GIRLS ON FILM


There's a Suicide Girl weeping in the back of the van on the way to yet another venue. She's just gotten off the phone with her boyfriend, and he was none too happy about the fact that she had been engaging in a fair amount of extracurricular sexual activity while out on the road. She is saddened by his disappointment, yet his outrage perplexes her.

"What's the difference between one guy and 15 guys?" she asks, completely without guile.

The answer comes from the front of the van (completely without mercy): "Fourteen."

This scenario happened, but unfortunately, it didn't make it into this excellent documentary of the Suicide Girls' first tour around North America. You can't, after all, have cameras rolling all the time. Nonetheless, the movie created by Mike Marshall (University of Central Florida grad, director of The Last Days of the Hatebombs and other projects) manages to cram the intense debauchery, stunted maturity and hyper-fun sexuality of a 60-show tour into a compelling two hours of film.

Oh yeah, there's some good rock & roll, too.

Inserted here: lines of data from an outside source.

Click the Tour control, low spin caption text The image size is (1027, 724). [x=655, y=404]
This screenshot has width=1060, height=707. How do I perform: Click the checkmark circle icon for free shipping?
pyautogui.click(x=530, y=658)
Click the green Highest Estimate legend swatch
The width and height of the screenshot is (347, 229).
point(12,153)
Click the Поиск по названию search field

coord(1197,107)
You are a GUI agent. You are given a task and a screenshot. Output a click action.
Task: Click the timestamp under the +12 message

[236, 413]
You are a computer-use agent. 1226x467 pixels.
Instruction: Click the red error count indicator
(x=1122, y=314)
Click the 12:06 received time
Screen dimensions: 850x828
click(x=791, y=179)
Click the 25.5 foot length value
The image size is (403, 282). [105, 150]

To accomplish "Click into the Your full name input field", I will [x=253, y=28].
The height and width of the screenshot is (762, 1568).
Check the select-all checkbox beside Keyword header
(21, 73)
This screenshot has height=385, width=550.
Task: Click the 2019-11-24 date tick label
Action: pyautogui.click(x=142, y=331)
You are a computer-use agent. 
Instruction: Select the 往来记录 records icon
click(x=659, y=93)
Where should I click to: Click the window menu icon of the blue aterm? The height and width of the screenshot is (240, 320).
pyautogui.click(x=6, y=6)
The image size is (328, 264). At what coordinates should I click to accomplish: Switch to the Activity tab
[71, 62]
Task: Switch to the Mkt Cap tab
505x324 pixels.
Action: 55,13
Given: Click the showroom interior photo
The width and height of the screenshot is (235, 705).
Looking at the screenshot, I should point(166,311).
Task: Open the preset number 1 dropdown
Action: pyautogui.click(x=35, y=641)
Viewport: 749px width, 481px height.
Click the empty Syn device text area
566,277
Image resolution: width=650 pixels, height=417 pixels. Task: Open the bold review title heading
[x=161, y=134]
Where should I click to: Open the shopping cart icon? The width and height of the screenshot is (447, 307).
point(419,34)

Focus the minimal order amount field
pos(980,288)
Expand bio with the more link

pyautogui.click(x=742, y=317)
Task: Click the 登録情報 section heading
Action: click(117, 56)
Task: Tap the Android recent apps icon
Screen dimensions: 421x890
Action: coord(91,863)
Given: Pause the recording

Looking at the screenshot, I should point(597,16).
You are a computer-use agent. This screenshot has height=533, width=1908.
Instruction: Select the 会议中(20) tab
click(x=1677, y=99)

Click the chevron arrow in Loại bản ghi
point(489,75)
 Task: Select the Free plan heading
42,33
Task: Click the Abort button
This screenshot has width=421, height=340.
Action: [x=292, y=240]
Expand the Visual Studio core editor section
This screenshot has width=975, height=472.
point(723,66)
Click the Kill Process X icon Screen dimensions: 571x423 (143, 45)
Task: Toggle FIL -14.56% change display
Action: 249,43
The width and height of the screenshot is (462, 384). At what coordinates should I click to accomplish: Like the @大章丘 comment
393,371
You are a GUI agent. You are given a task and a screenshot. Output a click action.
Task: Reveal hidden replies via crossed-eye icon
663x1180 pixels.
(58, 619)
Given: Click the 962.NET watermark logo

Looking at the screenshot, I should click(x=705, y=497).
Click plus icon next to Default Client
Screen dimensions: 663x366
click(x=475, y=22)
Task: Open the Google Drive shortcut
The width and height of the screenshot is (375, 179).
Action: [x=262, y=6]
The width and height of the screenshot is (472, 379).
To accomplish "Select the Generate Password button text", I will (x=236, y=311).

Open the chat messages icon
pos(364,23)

Orlando rockers Bloom were musical guests for the duration of the tour, though their presence was augmented for brief runs by other bands like The Mooney Suzuki, Pilot to Gunner and others. This made the entire affair run like an indie rock tour, filled with the same numbing boredom, requisite distractions (see the "Van Attack" bonus segment) and interpersonal quarrels. The big difference here was that every night of this tour, there was a stage full of mostly naked punk-rock girls, slippery with whipped cream and chocolate sauce.

The fact that Bloom is the only band you see on this DVD (albeit briefly) may have something to do with the fact that they were the only band willing to endure eight weeks on the road with this insane posse of libidinous low self-esteem. It also might have something to do with the fact that John Youngman and Ryan Marshall (who help run Bloom's label) were managing the tour.

Yet, regardless of the rock & roll atmosphere, this was a tour that was all about seeing tattooed girls take their clothes off, and the film is amply filled with just that. A series of one-girl bits that function as video equivalents of the "photosets" on www.suicidegirls.com are mixed with in-the-van shenanigans and, most importantly, onstage performances, beginning with a three-girl striptease at Orlando's Back Booth (then managed by Youngman and Marshall).

Although a history of the website and the surrounding phenomenon finds the Girls (especially co-founder Missy Suicide) attempting to add some "meaning" to what they're doing, the lofty explanations and sordid backstories don't add a lot to the DVD. Despite Missy's somewhat grandiose position that SuicideGirls is a "community of outsiders," the best summation of the SG performers – and this film – comes from one of the girls who was actually part of the touring entourage: "We're just a bunch of girls acting like assholes."

Which makes 'em rock stars after all.